Money advice: A tale of two Chinas


In his regular money advice column Dave Deruytter asks if China has overtaken the rest of the world in digitalization.

With its booming coast and a slow hinterland, China has taken on a split personality. It is one of those countries that is developing and changing at the speed of light. If you do not visit it every other year, you are out of touch with its new realities.

Luckily, I had lunch with a young friend who has just returned from a three-year stint in China with her husband. She was very excited about her experience there and had many questions for me too. Was her impression wrong that Belgium had become poorer, people sadder and the economy stagnant over the past three years? Well, that depends on who is making the comparison. Me, living in Belgium for the past three years, or her, living in a giant, modern city on the fast developing Chinese coast.

She has always been a person full of energy before, but since she has been in China that energy pool had grown much bigger. She was talking at the speed of a race-car.

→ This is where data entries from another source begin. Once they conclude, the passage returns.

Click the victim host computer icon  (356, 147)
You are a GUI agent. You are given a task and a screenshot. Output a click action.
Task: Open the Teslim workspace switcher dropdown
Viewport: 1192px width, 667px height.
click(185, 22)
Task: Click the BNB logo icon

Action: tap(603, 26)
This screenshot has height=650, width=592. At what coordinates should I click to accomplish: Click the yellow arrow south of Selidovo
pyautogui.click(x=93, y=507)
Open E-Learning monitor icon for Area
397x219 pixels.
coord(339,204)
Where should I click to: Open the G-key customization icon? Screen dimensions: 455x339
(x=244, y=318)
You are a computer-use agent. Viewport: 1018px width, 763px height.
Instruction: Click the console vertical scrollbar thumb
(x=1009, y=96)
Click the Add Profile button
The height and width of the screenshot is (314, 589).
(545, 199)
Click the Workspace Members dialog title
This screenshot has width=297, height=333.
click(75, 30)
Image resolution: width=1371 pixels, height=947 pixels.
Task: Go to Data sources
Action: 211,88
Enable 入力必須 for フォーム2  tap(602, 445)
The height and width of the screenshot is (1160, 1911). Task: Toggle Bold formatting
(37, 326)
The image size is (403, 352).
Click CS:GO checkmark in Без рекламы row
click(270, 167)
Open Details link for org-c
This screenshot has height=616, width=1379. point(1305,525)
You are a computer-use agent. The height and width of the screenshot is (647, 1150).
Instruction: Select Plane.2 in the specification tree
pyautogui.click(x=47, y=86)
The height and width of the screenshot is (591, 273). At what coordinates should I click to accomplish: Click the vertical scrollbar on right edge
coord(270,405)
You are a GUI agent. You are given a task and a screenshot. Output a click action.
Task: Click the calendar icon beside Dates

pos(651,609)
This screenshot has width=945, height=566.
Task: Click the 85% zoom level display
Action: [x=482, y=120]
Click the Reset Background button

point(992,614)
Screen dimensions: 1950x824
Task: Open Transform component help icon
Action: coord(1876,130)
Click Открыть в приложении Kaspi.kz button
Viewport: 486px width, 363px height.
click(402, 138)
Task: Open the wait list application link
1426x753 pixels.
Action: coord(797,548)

I had trouble following her.

After telling me her story about expat itself there and its practicalities, she claimed that the digital payment services in Belgium or Europe are way behind the Chinese ones these days, with a smart payment offer coming from outsiders not from mainstream Chinese banks. Using a certain app linked to her credit card, she could make payments and bank transfers almost instantly. Actually she was of the opinion that China’s digital leadership position was now a fact for many retail products and services. She explained about another app by which you could order a coffee, pay and have it delivered at your GPS location within 10 minutes.

Furthermore, shops in China are proposing relevant products or services and bargains to you from the moment you enter through the door, if you agree to them checking your profile online. Shops also propose digital reduction coupons to you directly on your Smartphone. If the latter is not of interest to you personally, you can simply forward it to a friend. That way the seller is not spamming your friend, you actually are. Such services exist in some cities in the US and in Europe for sure, but coastal China is at least on their heels.

Mercantile and entrepreneurial as the Chinese are, their speed of action in business is not slowing, on the contrary. With exports dipping, the Chinese authorities are focussing on developing the internal Chinese market ever further. And, as they do not have the brake that comes with bricks and mortar structures as in good old Europe, they can move much faster.

Chinese coastal cities never sleep. You probably have more than 20 of them today that each have more than 10 million inhabitants. 20 Chinese cities are equal to or larger than Belgium in population. Imagine how efficiently you can work on those 200 million citizens with products and services through digital sales channels, apps and more. You can grow an imperium in a few months if you hire, or employ as independents, some of the vast number of eager, bright and entrepreneurial Chinese youngsters, Generation Z or young Generation Y.